The center intends to serve and inspire Miami’s diverse population. “Three-quarters of us who live here were born someplace else,” says Knight President Alberto Ibargüen. “Half of us were born in another country. So you look for ways as a foundation whose purpose is to build community, to bring people together. We decided to invest in the arts, where people of diverse backgrounds can share experience, and that shared experience is the beginning of community.”
The development of Miami’s Carnival Center for the Performing Arts and its Knight Concert Hall, according to The Miami Herald, has spurred a massive reinvestment in the city’s downtown. At least 22 major construction projects, including 13,000 new residential units, are under way.
In Akron, the shimmering new John S. and James L. Knight Building rises next to the 1899 brick Akron Art Museum. The addition, designed by internationally renowned Viennese architects Coop Himmelb(l)au, opens in July. “It is an extraordinary, extravagant and innovative piece that has already gained world attention,” says museum director Mitchell Kahan. “And it is a beacon, literally, in the city because it lights up at night.”
The addition’s galleries triple the amount of space for art, adding an important new destination to Akron’s downtown revival. The expansion has generated new collaborations with artistic and social service agencies, making the museum a community anchor. Programming seven days a week will encourage visitors to stay longer.

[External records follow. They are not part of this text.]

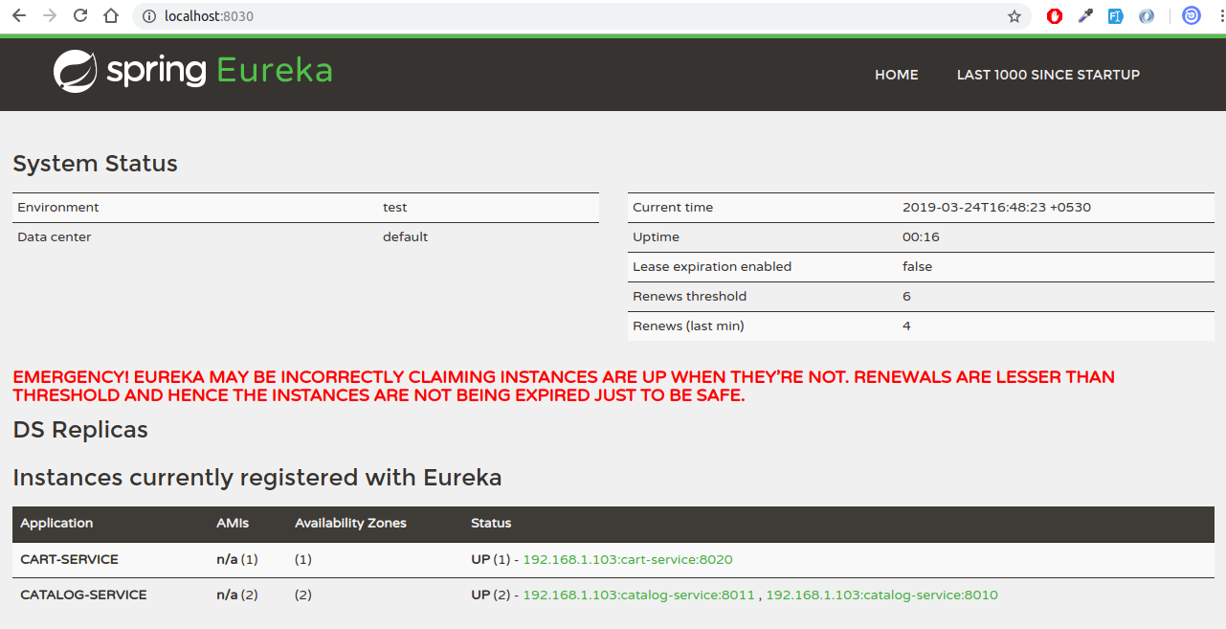Open the ad blocker stop-hand extension
The height and width of the screenshot is (629, 1226).
(x=1054, y=15)
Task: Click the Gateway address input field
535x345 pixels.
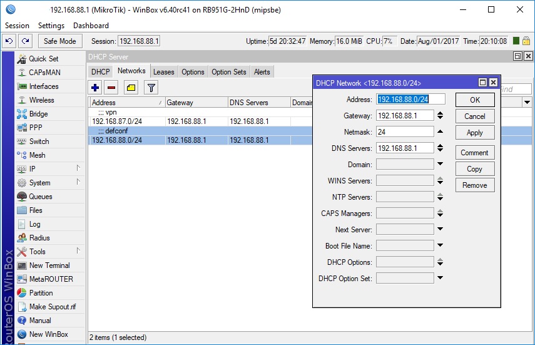Action: [x=404, y=116]
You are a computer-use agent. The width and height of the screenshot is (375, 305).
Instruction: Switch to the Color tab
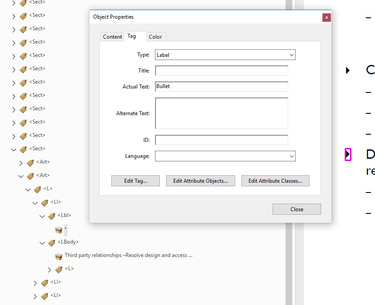(156, 36)
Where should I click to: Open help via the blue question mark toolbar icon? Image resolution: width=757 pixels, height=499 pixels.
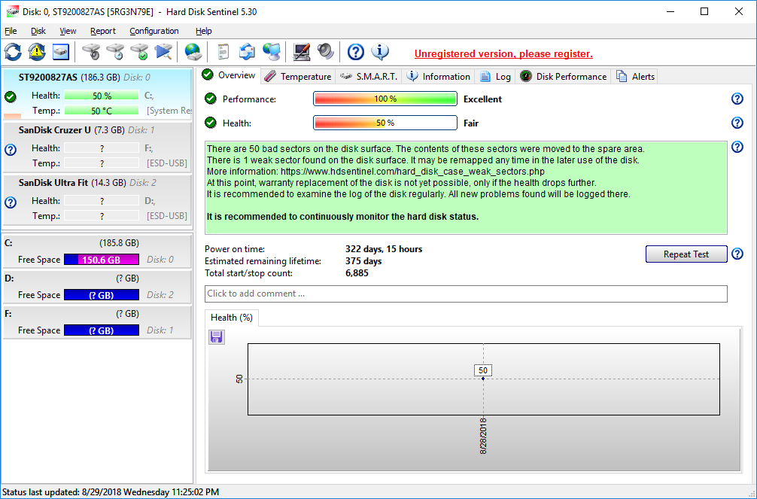(356, 52)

“The community in general will benefit, the image of the city will benefit, and Northeast Ohio will benefit,” says Kahan. “There’s one other area that will benefit, and that’s the future of architecture, because this is a very important design that will, for years to come, draw architectural accolades from around the world.”
Charlotte, N.C.’s, already impressive downtown is undergoing another transformation, with construction cranes on every corner. A cultural arts campus, including a new, 1,200-seat Knight Theater, is rising adjacent to a new Wachovia Bank tower. A $5 million grant supports the theater and the operating endowment for the new cultural facilities. In Columbus, Ga., local leaders are building on a culture of success and achievement by supporting a new cultural/tourist attraction at nearby Fort Benning by developing the new National Infantry Museum and Heritage Park. The Knight Chapel on the site’s World War II Street honors the Knight family’s legacy of philanthropy and military service.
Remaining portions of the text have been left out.